Start DATA PROVIDED
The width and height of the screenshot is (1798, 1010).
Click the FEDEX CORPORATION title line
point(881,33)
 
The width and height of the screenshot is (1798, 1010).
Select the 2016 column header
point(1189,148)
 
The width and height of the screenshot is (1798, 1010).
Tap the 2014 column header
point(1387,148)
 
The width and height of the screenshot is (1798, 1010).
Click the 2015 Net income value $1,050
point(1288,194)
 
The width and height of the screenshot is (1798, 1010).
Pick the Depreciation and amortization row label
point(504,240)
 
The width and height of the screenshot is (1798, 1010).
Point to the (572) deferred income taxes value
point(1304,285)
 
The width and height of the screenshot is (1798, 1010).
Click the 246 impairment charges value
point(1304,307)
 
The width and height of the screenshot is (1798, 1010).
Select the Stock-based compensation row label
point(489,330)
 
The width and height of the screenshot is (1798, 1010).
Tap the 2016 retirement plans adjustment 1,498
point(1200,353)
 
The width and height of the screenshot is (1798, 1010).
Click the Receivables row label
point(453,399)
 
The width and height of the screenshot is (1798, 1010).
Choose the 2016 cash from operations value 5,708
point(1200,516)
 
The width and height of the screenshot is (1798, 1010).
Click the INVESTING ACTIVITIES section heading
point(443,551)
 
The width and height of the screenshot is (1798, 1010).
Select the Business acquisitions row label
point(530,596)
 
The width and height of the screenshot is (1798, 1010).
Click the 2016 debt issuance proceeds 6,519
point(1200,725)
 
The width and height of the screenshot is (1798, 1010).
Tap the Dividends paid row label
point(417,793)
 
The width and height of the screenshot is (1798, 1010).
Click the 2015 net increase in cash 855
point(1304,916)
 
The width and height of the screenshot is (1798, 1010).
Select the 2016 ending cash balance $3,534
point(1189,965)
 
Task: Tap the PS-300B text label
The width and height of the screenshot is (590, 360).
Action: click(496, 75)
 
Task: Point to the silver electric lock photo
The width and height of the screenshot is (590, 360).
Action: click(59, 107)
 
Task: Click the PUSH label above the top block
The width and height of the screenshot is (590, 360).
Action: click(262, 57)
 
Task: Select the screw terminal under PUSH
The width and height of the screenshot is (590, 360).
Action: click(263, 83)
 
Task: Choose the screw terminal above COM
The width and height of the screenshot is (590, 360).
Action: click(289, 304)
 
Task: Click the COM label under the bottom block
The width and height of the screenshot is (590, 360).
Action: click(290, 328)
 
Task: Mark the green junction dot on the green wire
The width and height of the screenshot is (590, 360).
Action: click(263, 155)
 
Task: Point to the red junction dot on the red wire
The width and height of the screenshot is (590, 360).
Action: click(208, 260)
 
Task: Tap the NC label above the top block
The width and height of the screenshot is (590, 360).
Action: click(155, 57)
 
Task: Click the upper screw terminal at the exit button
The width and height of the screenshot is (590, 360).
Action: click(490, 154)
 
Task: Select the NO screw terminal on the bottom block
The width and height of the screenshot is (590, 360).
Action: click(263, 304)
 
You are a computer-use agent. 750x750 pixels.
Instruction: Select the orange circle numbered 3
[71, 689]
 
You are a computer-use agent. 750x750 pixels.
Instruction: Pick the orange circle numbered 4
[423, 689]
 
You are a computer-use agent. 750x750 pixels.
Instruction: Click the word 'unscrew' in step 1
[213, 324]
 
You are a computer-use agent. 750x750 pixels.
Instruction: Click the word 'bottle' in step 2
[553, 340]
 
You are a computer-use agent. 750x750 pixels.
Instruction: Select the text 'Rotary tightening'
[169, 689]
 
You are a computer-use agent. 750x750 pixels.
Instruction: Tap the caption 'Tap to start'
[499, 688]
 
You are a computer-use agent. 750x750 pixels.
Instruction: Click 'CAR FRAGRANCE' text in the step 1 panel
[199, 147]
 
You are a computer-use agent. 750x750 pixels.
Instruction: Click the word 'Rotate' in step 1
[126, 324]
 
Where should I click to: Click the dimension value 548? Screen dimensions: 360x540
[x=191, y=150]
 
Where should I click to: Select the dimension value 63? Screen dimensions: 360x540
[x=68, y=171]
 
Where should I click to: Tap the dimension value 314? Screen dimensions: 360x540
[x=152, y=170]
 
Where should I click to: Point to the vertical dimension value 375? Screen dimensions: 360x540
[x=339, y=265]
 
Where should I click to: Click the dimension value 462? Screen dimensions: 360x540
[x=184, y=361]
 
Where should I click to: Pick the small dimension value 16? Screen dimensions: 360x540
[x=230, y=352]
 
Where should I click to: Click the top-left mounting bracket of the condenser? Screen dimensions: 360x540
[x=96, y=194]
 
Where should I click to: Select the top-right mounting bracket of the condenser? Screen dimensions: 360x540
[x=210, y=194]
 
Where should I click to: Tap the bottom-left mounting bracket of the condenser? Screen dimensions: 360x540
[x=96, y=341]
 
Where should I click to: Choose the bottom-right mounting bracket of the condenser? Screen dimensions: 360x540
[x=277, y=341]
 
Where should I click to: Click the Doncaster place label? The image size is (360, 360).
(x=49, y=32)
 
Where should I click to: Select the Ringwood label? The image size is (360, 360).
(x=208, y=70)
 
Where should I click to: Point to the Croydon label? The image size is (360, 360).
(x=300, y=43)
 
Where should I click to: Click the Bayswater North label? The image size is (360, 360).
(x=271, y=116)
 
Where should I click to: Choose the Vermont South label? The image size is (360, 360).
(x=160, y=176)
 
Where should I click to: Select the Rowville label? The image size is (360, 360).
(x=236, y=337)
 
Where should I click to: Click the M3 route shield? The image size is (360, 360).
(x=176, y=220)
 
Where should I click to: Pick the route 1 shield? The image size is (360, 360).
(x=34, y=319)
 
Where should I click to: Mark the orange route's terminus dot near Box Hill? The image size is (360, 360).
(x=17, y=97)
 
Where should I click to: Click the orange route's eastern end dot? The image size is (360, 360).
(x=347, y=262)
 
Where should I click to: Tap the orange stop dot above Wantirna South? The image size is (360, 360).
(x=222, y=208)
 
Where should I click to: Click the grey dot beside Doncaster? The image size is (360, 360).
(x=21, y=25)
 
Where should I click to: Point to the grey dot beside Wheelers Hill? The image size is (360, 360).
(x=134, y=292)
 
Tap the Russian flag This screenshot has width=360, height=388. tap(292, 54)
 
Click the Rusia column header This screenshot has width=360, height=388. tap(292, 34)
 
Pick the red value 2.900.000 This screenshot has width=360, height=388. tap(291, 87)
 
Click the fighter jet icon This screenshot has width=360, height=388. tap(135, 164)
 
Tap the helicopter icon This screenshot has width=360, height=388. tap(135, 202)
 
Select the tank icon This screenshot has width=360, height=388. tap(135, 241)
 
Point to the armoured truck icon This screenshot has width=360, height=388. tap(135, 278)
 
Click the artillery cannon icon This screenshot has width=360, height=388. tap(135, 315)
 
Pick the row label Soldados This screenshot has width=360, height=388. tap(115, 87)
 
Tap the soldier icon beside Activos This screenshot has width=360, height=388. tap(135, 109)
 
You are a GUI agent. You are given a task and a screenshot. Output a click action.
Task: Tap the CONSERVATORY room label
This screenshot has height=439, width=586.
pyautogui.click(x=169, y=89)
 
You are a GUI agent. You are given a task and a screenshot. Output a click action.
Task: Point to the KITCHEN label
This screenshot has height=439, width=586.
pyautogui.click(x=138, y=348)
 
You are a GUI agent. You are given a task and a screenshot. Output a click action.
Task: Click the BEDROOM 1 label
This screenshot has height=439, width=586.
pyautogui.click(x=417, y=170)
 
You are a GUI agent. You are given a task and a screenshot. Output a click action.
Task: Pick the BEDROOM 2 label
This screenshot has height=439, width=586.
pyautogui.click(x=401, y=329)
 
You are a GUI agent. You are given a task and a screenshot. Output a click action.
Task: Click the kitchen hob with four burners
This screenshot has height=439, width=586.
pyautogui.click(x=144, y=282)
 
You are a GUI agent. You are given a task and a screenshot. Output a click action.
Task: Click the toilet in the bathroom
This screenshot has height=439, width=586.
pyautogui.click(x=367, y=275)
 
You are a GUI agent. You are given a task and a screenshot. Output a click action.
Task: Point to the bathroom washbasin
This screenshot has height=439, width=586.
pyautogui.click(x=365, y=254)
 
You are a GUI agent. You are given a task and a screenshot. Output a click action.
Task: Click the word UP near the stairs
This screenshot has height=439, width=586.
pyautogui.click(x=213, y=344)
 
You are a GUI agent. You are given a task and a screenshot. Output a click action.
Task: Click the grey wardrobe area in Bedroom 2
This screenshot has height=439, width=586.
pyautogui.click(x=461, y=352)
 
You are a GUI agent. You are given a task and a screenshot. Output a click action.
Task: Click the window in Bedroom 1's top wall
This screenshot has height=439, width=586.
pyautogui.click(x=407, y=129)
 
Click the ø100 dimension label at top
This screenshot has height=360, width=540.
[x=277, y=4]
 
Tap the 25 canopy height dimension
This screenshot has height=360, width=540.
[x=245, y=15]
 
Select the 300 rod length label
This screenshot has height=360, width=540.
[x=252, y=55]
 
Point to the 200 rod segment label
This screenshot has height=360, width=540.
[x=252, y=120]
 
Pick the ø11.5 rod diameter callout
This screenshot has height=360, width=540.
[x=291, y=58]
End DATA PROVIDED
• [PROBLEM TO SOLVE] Copy the items from the line holding "Where should I click to: Click the Doncaster" through the line holding "(x=34, y=319)", inclusive, with "label" renamed to "tag" and nothing else changed.

• [REPLY]
Where should I click to: Click the Doncaster place tag? The image size is (360, 360).
(x=49, y=32)
 
Where should I click to: Select the Ringwood tag? The image size is (360, 360).
(x=208, y=70)
 
Where should I click to: Point to the Croydon tag? The image size is (360, 360).
(x=300, y=43)
 
Where should I click to: Click the Bayswater North tag? The image size is (360, 360).
(x=271, y=116)
 
Where should I click to: Choose the Vermont South tag? The image size is (360, 360).
(x=160, y=176)
 
Where should I click to: Select the Rowville tag? The image size is (360, 360).
(x=236, y=337)
 
Where should I click to: Click the M3 route shield? The image size is (360, 360).
(x=176, y=220)
 
Where should I click to: Pick the route 1 shield? The image size is (360, 360).
(x=34, y=319)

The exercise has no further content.